_Work required_: Write out the material below word for word, leaving out the pictures.

_Raw data_:
+ + + + +

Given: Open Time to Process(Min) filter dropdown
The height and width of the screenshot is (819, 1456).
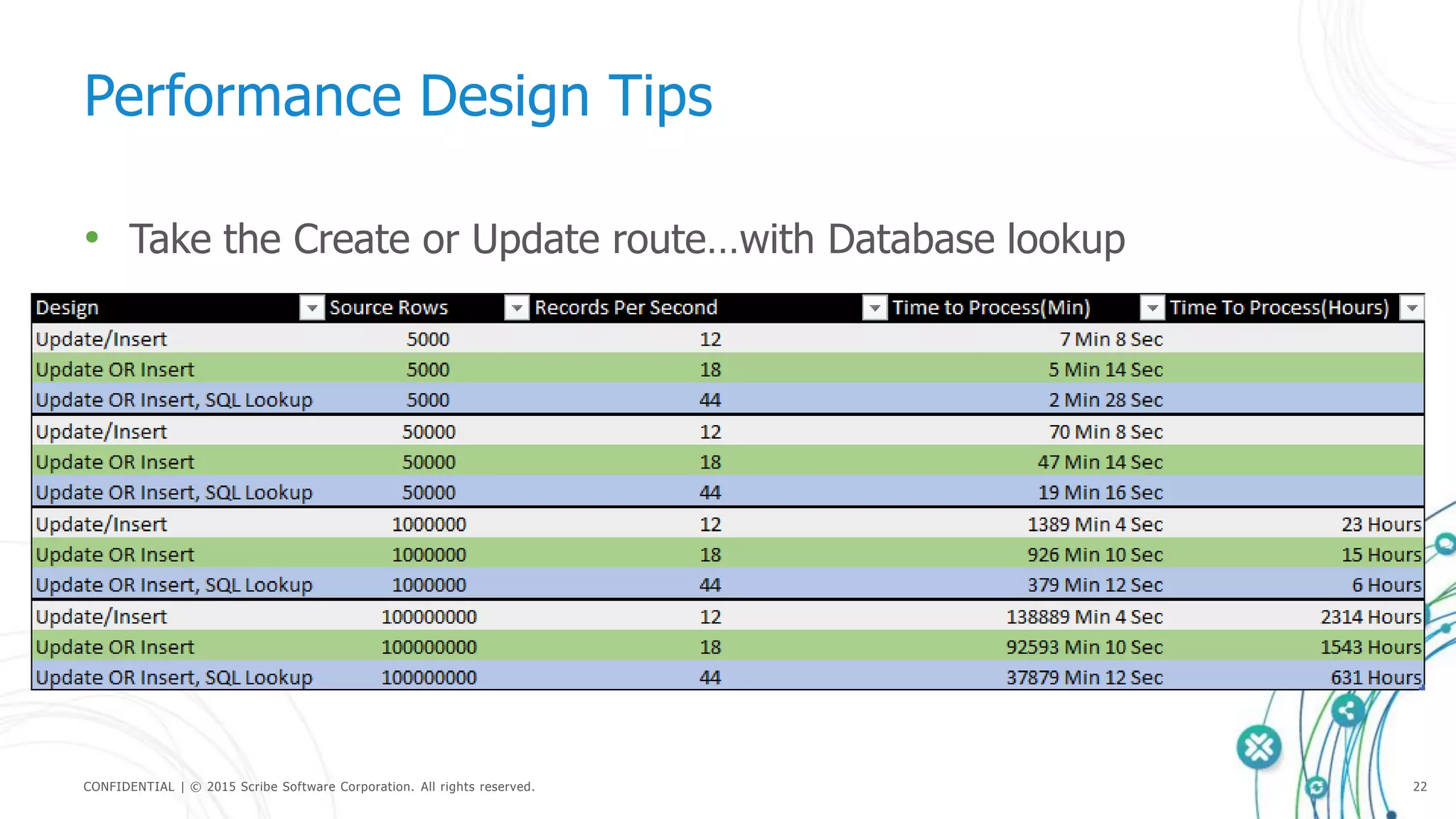Looking at the screenshot, I should pyautogui.click(x=1152, y=308).
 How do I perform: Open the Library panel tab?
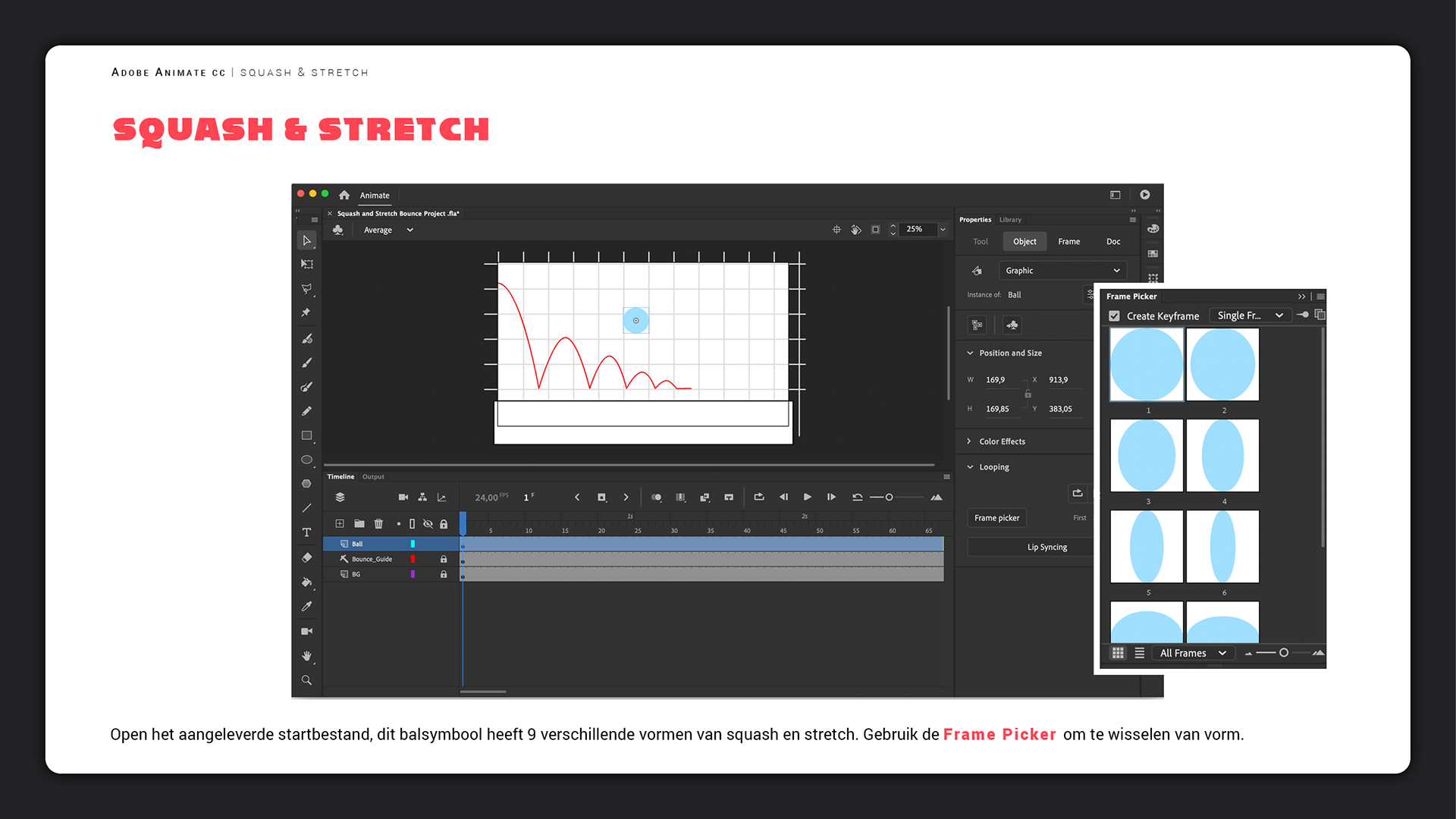point(1010,219)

+ + + + +

_Exercise output_:
Given: Open Time to Process(Min) filter dropdown
The height and width of the screenshot is (819, 1456).
Looking at the screenshot, I should pyautogui.click(x=1152, y=308).
 How do I perform: Open the Library panel tab?
point(1010,219)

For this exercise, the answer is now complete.